The CropSpec uses a two-sensor configuration that installs one sensor positioned at an oblique 45° angle on each side of the top of the applicator cab (Figure 7). The sensor footprint is larger (6 to 10 feet) and integrates more crop area (2 to 3 rows wide) than that of the other two commercial sensors. Hence, only one CropSpec sensor configuration is required per fertilizer applicator.

How to position the CropSpec sensor on fertilizer applicator.

Figure 7. Example of how to position the CropSpec sensor on fertilizer applicator.

Establishing Reference Strips

For some of these sensor types, determining the rate of sidedress N requires sensor measurements from an N-sufficient reference, an area of corn plants that has been well fertilized since planting. The general premise for sensor operation is this: the greater the difference in sensor measurements between N-sufficient reference corn and unfertilized or deficiently-fertilized corn, the more N fertilizer is needed. Without this reference to determine a relative difference, there is little basis for making N rate recommendations.

Establishing an N-Sufficient Reference Area
  • Establish an N-sufficient reference area just before or just after planting.
  • Target a rate of approximately 200 lbs N/acre.
  • For fields with highly-variable soils, multiple N reference areas or strips positioned to capture this soil variability are recommended (Figure 8).
  • Avoid areas that are unique or historically have had other management problems (e.g., heavy weed infestation, head-lands with soil compaction, terraces, etc.).
  • The reference area needs to be wide enough to include all sensors when mounted on the fertilizer application equipment (typically 30 feet wide is sufficient).

 

Aerial photograph of reference strips.

Figure 8. Aerial photograph of reference strips. Yellow rectangles depict positioning sufficient-N reference strips.

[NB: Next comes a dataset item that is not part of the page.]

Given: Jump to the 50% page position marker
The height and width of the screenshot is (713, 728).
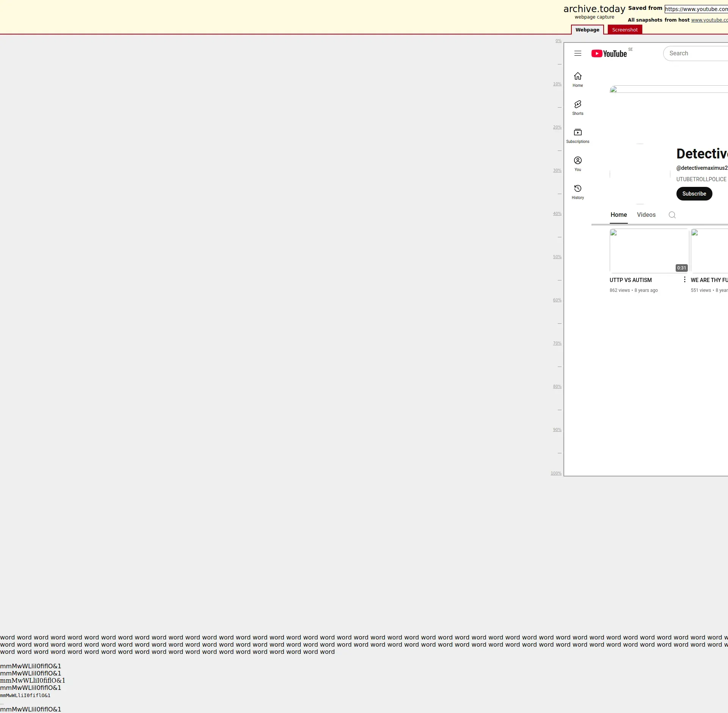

Because leaf structure and color along with canopy architecture are sometimes defining characteristics of hybrids, reflectance patterns can vary between hybrids even under adequately fertilized conditions. For these reasons, great care should be taken when comparing sensor data between fields that have different cropping histories, growth stages, and/or hybrids. Normalizing data to an adequately fertilized area within a field that has only received a little extra N should make it possible to make a reliable comparison between fields, hybrids, etc.

N Management Strategy

Sensor-based N applications are not generally made until the V6 growth stage or later. For this reason, a primary goal for field N management under high yield conditions should be to limit N stress from planting until this time. One means of achieving this goal is to apply 1/3 to 1/2 of the projected needed N at or prior to planting and use sensors to direct the balance of crop N requirement as in-season applications. Suggested pre-plant N rates include 40 to 60 lbs of N/acre for corn after soybeans and 60 to 80 lbs N/acre for corn after corn.

Procedures for In-season N Applications

1. Sensor Check
Follow manufacturer’s instructions for installation and operation of sensors.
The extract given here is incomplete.